● Supplied text:
Similarly, when a person lends money to a business with the intent of earning a regular fixed income over the predefined term of loan, he is concerned with the liquidity, solvency and viability of such a business during the term of the loan. How the yields on benchmark government security or other corporate securities move on day to day basis would be least of his concern.
  • When a person buys a security which is regularly traded on some platform like stock exchange, or buys units of a mutual fund in which the underlying asset is the security regularly traded on some platform, with the intent of selling these securities at a higher price at some point in future, he is a trader, dealing in securities as commodities. He is concerned with the day to day market price of the security.
The interest in business of an investor is mostly linked to the real economy. Good businesses will usually do well in a growing economy; and these will do relatively better in a declining economy. Nonetheless, during the down cycles of the economy growth of most of the businesses will slow down.
However, when we consider financial assets as commodities, the dynamics completely changes. The day to day price of the stocks or bonds is determined purely by the forces of demand and supply on that particular day. The factors like storage capacity (margin money or loss bearing capacity) and carrying cost (interest rates, forward premiums etc) significantly influence the demand and supply. Temporary demand or supply disruptions (ban on short selling, hike in margins, market shut down, credit freeze etc.) significantly impact the market prices. The day to day prices usually have little or no connection with real economy.
In past three months, global central banks have added significant liquidity to the global financial system. This additional liquidity is available at near zero cost. Naturally, the demand for "securities as commodity" is higher due to higher holding capacity and lower carrying costs.
Similarly, when someone buys units of a mutual fund, he has no control over the asset or securities underlying those units. It is the discretion (or decision) of the fund manager (or index manager in case of ETF) that would decide what would be the asset underlying those mutual fund units. I wonder how could someone be termed as an investor or lender if I have absolutely no control over the security or asset I am buying or the entity I am lending to?

Stored data:

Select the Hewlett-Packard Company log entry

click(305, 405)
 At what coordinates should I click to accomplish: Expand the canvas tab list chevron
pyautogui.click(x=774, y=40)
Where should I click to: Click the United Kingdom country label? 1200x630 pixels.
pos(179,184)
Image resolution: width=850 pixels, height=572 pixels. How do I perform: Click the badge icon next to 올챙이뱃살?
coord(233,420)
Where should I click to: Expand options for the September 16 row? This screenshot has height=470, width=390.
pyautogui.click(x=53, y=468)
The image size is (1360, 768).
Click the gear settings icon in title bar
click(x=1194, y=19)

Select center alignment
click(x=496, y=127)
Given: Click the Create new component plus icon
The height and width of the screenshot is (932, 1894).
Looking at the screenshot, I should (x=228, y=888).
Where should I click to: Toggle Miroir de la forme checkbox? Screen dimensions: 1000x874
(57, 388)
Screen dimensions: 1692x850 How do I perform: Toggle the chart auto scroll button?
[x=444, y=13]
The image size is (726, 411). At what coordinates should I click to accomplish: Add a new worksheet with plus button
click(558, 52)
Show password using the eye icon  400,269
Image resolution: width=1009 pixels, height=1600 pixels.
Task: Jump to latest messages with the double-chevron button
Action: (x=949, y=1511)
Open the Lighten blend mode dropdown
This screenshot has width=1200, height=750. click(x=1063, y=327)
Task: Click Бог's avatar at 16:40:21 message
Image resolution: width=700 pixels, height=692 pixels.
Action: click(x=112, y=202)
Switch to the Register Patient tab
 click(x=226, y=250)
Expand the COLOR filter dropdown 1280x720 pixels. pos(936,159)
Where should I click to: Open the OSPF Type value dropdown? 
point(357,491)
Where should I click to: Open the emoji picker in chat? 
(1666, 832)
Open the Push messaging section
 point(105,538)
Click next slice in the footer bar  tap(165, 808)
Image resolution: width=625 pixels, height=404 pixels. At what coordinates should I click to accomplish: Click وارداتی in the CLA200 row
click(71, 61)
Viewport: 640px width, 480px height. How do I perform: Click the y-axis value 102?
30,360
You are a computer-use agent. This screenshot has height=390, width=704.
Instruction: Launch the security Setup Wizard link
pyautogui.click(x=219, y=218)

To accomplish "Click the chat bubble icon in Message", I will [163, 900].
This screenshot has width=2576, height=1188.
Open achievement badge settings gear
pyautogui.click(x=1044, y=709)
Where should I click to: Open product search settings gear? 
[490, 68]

● Directions for this task: Pick up the text on investing versus trading securities after its last sentence and continue it. This material was drawn from a different source than the text.

● Reply:
Also, consider if a fund manager tells you that I will interest in these five businesses and hold it for next 20years regardless of the market price of their stock, and charge you 2% every year for holding stock on your behalf. How many investors would agree to this proposition?
Obviously, when you buy units of a mutual fund, you entrust your money to an expert who has a track record of dealing in "securities as commodity". Your bet is on the jokey (fund manager) and not the horse (underlying securities); because you have no clue about or control over the horse.
Therefore, basically buying mutual units is also trading in "securities as commodity". The gains and losses from this trade are closely linked to the day to day demand and supply equilibrium without any regard to the strength of ultimate underlying business.
The occurrences in the debt mutual funds in past 12-15 months aptly illustrate this point. A debt mutual fund receives a large redemption request (excess supply) on a day when the liquidity in the market is tight. To meet the redemption obligation, the fund manager sells bonds below fair value causing loss to the unit holder. The company who had issued this bond is working perfectly fine and is fully solvent. This phenomenon can only be explained if we treat MF units as commodity, which realized less money because supply was more than demand on that particular day.
If the market participants assimilate these two manifestations of the financial assets, it would be much easier to navigate through market cycles and business (economic) cycles.